The Student Council unanimously passed a resolution endorsing the petition
and even added a stipulation: biannual progress updates. The administration gave us details about our endowment and its exposure to the 200 companies listed in the Carbon Tracker Report.

As we continued to build power we also got to researching.

The California Institute of the Arts has an endowment of roughly $115,000,000, and 9% of our investments are in either “energy” or “utility” companies ranging from Exxon Mobil to Gazprom to Duke Energy.

When the Carbon Bubble pops, 60-80% of known fossil fuel reserves must never be burnt, our energy and utility holdings will face a dramatic devaluation, leaving them at only 20 to 40% their current worth.

After some complex math and a lot of support from our economic allies we determined that the California Institute of the Arts stood to lose between $2,918,700 and $3,891,600.

The administration responded to the on-campus power we built, and the new math.
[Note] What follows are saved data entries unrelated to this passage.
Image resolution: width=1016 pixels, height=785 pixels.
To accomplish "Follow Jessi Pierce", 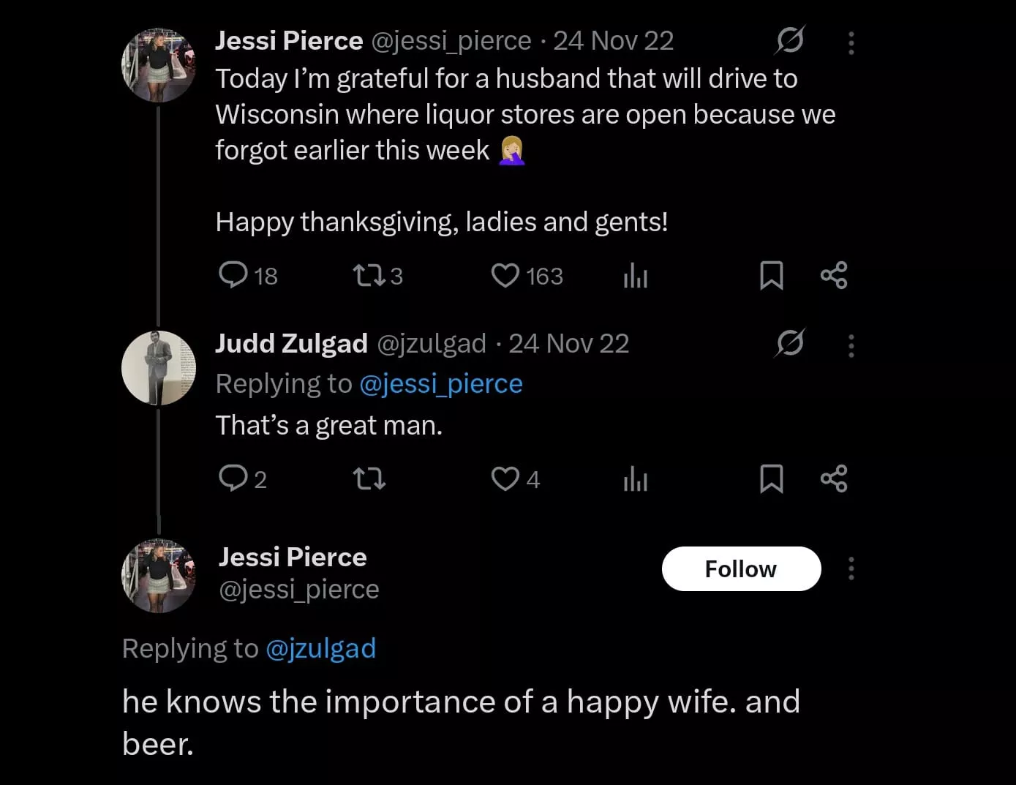I will tap(741, 568).
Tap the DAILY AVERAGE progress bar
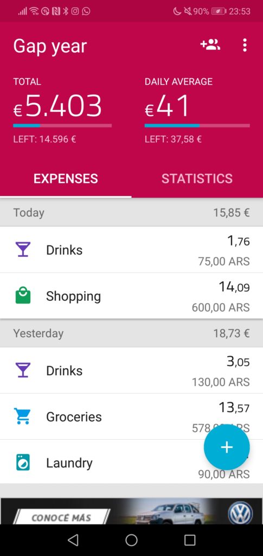 pos(197,125)
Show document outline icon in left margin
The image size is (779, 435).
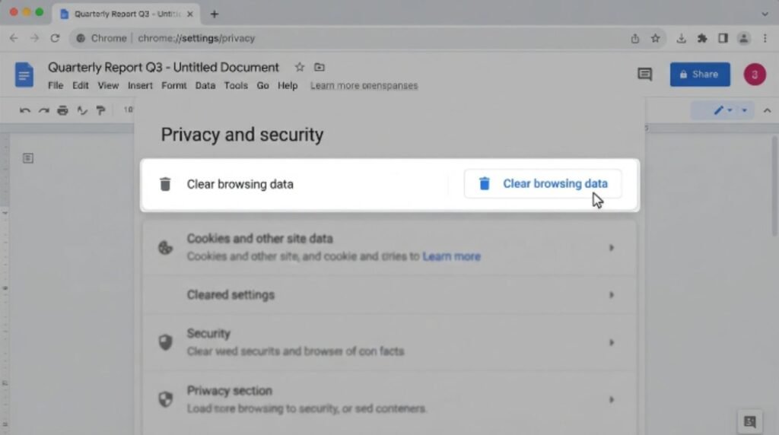28,158
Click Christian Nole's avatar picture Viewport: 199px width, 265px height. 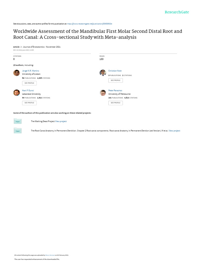(103, 73)
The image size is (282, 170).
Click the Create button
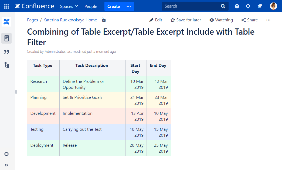[114, 6]
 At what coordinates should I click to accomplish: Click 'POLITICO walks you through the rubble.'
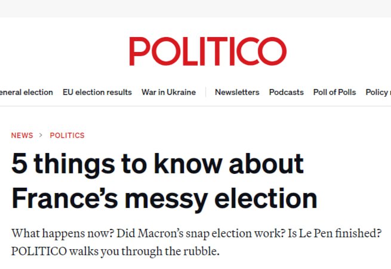tap(115, 251)
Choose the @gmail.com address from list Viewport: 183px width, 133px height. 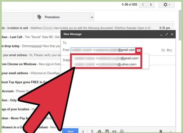106,58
Today our administration took an big step in the right direction. They, in a campus wide email, committed to developing a road map to divest Cal Arts: freezing any new investments in fossil fuels, and refusing to invest in any direct fossil fuel company funds.This part really got us: “At the end of 2012, the Investment Sub-Committee decided against investing in a private energy fund. The decision was based on the committee’s sensitivity to campus concerns regarding fossil fuel investments.”

We are stoked. But we are not satisfied. We will be sure that implementation and accountably are priority #1 come fall. We are ready to return to campus after summer continuing our demand for a green campus with a green portfolio that contributes to a habitable future.